#### [Working data]

- - -

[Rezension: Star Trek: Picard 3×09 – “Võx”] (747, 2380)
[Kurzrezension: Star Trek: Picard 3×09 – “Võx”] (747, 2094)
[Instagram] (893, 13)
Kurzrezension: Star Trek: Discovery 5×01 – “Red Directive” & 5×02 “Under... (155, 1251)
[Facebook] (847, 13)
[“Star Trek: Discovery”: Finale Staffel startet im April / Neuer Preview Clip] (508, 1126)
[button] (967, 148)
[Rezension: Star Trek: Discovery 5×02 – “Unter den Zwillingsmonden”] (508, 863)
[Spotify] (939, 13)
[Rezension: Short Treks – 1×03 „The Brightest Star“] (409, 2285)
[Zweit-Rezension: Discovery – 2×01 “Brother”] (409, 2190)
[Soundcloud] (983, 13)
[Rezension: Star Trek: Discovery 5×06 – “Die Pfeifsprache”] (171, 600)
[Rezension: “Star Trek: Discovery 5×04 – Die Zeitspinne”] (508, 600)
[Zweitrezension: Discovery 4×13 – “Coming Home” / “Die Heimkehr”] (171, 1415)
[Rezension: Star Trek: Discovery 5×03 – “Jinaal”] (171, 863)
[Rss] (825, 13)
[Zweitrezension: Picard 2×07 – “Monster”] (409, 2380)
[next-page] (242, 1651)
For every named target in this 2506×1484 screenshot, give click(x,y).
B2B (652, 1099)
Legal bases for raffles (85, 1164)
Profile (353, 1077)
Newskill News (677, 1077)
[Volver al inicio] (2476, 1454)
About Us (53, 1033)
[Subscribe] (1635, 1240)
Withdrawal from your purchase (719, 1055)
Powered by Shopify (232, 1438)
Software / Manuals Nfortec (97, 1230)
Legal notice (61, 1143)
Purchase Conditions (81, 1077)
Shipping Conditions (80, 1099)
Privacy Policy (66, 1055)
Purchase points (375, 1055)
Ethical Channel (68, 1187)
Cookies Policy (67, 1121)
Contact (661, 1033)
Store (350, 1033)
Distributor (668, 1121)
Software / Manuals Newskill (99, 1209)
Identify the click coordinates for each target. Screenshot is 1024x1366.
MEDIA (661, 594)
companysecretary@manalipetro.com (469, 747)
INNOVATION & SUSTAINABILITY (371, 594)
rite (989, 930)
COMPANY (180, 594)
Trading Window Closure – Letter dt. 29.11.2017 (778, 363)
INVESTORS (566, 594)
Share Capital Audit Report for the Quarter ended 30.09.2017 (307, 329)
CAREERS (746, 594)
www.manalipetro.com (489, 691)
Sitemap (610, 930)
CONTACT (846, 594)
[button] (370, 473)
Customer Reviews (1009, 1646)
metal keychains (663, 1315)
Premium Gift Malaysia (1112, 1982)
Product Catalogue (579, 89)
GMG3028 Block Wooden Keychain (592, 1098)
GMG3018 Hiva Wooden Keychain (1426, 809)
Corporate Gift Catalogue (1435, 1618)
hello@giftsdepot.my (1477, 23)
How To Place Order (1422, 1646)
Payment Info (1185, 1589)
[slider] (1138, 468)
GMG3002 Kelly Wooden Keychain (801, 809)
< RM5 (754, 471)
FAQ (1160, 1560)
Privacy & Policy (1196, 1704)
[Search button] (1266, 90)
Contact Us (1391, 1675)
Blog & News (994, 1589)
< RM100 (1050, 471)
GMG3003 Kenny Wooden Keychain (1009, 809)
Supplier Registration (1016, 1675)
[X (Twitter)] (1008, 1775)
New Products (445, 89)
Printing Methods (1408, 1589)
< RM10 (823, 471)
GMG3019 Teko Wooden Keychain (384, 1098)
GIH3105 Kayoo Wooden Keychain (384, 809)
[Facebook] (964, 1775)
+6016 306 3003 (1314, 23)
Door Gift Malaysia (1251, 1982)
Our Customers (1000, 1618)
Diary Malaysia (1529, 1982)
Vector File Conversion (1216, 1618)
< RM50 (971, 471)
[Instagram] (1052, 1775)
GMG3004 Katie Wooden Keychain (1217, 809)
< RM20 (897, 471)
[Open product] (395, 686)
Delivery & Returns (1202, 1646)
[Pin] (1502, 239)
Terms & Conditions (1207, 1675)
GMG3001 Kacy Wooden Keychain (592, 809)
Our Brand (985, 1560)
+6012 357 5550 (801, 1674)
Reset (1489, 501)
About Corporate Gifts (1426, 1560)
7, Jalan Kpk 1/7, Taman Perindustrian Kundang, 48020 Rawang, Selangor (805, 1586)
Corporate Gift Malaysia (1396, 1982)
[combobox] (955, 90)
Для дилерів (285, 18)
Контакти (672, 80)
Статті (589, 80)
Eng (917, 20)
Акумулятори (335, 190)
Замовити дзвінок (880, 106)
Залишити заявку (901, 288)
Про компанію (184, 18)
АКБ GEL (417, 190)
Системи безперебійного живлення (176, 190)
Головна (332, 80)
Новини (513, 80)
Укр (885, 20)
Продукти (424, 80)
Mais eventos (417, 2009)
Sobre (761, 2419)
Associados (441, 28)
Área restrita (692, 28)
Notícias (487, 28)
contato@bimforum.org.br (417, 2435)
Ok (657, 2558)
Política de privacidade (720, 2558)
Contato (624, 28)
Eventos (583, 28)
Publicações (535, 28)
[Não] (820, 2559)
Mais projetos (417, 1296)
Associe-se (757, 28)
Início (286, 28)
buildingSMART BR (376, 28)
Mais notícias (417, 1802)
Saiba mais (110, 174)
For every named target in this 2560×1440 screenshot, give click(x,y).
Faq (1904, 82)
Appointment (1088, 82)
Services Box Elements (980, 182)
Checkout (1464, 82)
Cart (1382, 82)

- - -

#### [Instructions to follow]
Which of the lines above include the word "Newskill"? List those lines.

#### [Result of the exercise]
Newskill News (677, 1077)
Software / Manuals Newskill (99, 1209)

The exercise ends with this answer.